Spectral-Based Wind Vector Retrieval From Low-Altitude Multistatic GNSS-Reflectometry

This article investigates the spectral characteristics of reflected global navigation satellite system (GNSS) signals in low-altitude scenarios. The spectral shift and spectral width are defined to characterize the spectra. The results demonstrate that both the auto-spectrum and cross-spectrum exhibit comparable responses to variations in wind speed, wind direction, elevation angle, azimuth angle, swell, and wave age. The spectral widths are sensitive to wind speed, enabling their utilization in retrieving wind speed. The spectral shift shows symmetric dependencies on wind direction, leading to the potential of wind direction retrieval. GNSS-reflectometry (GNSS-R) geometric angles, swell, inverse wave age (IWA), signal-to-noise ratio (SNR), and receiver velocity influence the spectral properties; thus, their effects must be minimized during the retrieval of wind speed and direction. Data from two coastal scenarios and one shipborne experiment are used to validate the capability of spectral features in retrieving wind speed and direction. Surrounding environmental factors, such as coastline, sea state, and ship velocity, significantly impact wind speed and direction retrievals.
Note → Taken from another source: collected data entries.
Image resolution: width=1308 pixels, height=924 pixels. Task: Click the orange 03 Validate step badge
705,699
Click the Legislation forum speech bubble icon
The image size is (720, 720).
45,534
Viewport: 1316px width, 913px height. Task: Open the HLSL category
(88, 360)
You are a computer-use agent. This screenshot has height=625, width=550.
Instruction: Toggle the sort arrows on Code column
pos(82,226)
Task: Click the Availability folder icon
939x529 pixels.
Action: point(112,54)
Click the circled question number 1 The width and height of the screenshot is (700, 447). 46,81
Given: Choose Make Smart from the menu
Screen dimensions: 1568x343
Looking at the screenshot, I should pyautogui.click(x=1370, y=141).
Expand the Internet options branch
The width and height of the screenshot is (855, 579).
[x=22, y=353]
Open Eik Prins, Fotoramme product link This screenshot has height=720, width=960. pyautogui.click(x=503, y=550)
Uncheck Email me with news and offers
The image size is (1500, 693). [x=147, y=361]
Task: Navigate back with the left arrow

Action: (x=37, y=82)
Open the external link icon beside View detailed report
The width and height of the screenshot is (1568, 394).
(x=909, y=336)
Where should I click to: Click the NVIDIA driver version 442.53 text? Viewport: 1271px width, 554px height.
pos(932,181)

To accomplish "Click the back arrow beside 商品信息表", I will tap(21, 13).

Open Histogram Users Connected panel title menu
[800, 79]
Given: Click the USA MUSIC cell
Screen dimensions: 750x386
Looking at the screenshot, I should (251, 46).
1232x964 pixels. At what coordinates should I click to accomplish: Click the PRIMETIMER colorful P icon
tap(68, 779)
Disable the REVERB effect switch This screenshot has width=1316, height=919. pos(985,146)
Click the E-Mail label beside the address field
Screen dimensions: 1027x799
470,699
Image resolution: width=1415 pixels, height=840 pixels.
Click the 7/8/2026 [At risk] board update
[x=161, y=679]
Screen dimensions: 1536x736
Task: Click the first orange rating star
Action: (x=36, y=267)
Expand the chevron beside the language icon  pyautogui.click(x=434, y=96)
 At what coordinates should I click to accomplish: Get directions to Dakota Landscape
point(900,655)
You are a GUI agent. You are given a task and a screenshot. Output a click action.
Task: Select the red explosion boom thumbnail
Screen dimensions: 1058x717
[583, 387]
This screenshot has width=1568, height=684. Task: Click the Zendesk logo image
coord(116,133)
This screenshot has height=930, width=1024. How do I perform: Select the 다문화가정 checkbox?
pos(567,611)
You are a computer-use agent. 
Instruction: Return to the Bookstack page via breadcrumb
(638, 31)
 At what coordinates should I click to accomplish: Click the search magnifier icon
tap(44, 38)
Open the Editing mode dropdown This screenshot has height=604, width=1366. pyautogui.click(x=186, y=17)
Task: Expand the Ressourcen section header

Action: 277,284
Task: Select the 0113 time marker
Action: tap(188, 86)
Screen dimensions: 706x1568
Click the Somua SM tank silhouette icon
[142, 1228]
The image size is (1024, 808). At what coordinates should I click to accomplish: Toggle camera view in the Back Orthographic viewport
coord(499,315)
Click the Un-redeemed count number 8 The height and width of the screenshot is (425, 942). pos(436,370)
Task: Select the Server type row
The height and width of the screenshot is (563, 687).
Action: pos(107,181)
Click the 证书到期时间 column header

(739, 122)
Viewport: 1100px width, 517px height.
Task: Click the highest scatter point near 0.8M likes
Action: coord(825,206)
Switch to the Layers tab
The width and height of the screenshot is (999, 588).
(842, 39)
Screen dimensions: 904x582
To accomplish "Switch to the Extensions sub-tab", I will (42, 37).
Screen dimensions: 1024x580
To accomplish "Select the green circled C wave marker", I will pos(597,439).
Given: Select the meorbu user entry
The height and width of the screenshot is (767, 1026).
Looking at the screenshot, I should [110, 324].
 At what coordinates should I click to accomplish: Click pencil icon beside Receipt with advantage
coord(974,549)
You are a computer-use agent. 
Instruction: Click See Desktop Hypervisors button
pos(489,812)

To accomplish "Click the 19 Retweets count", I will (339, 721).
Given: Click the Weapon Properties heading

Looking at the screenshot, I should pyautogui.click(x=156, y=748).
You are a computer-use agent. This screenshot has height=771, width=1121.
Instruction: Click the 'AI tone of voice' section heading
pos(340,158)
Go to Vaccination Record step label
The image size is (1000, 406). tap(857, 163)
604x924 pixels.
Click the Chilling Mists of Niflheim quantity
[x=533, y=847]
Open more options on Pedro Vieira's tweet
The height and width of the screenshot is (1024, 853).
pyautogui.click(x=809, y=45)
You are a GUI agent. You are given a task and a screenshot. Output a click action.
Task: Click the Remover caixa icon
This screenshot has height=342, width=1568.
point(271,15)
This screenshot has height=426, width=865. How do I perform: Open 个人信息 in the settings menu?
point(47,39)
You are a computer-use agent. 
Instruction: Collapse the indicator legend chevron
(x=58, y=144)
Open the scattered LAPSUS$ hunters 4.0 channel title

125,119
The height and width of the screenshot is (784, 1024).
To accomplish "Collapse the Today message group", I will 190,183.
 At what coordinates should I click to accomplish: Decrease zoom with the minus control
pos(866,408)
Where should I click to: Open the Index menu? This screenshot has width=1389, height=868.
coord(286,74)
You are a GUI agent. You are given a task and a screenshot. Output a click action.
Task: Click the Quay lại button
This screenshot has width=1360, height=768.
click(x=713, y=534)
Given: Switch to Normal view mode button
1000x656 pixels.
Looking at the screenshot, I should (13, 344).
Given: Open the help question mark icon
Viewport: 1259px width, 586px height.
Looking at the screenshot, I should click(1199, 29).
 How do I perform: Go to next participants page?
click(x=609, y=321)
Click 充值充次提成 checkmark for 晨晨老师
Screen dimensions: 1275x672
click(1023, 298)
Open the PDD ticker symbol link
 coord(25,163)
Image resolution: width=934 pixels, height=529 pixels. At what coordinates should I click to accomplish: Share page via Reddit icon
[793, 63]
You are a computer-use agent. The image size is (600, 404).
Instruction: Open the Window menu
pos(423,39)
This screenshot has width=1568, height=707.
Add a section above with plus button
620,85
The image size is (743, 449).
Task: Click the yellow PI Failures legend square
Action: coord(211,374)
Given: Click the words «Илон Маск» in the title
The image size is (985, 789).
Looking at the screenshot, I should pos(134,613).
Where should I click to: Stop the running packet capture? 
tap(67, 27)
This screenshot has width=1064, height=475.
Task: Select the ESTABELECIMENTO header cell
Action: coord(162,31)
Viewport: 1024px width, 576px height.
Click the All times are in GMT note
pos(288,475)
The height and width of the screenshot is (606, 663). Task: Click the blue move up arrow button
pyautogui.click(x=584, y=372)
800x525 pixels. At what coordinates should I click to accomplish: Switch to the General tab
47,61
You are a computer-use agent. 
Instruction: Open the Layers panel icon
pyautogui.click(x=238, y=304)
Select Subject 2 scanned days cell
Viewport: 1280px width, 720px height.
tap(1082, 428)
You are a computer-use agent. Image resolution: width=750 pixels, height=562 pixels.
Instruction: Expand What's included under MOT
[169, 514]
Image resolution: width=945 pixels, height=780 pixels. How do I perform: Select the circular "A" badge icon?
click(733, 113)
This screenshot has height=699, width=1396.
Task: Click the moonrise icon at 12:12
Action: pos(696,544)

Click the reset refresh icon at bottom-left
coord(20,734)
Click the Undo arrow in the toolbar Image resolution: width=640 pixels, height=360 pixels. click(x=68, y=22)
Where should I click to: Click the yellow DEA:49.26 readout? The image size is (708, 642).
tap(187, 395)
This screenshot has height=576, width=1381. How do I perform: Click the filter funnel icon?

When these factors are excluded or accounted for in the retrieval models, a notable improvement in retrieval performance can be achieved. In one of the coastal experiments, the auto-spectral and cross-spectral widths yield root mean square errors (RMSEs) of 1.98 and 2.04 m/s, respectively. The auto-spectral and cross-spectral shifts provide retrieved wind directions with RMSEs of 27.80° and 32.39°, respectively, with a 180° ambiguity.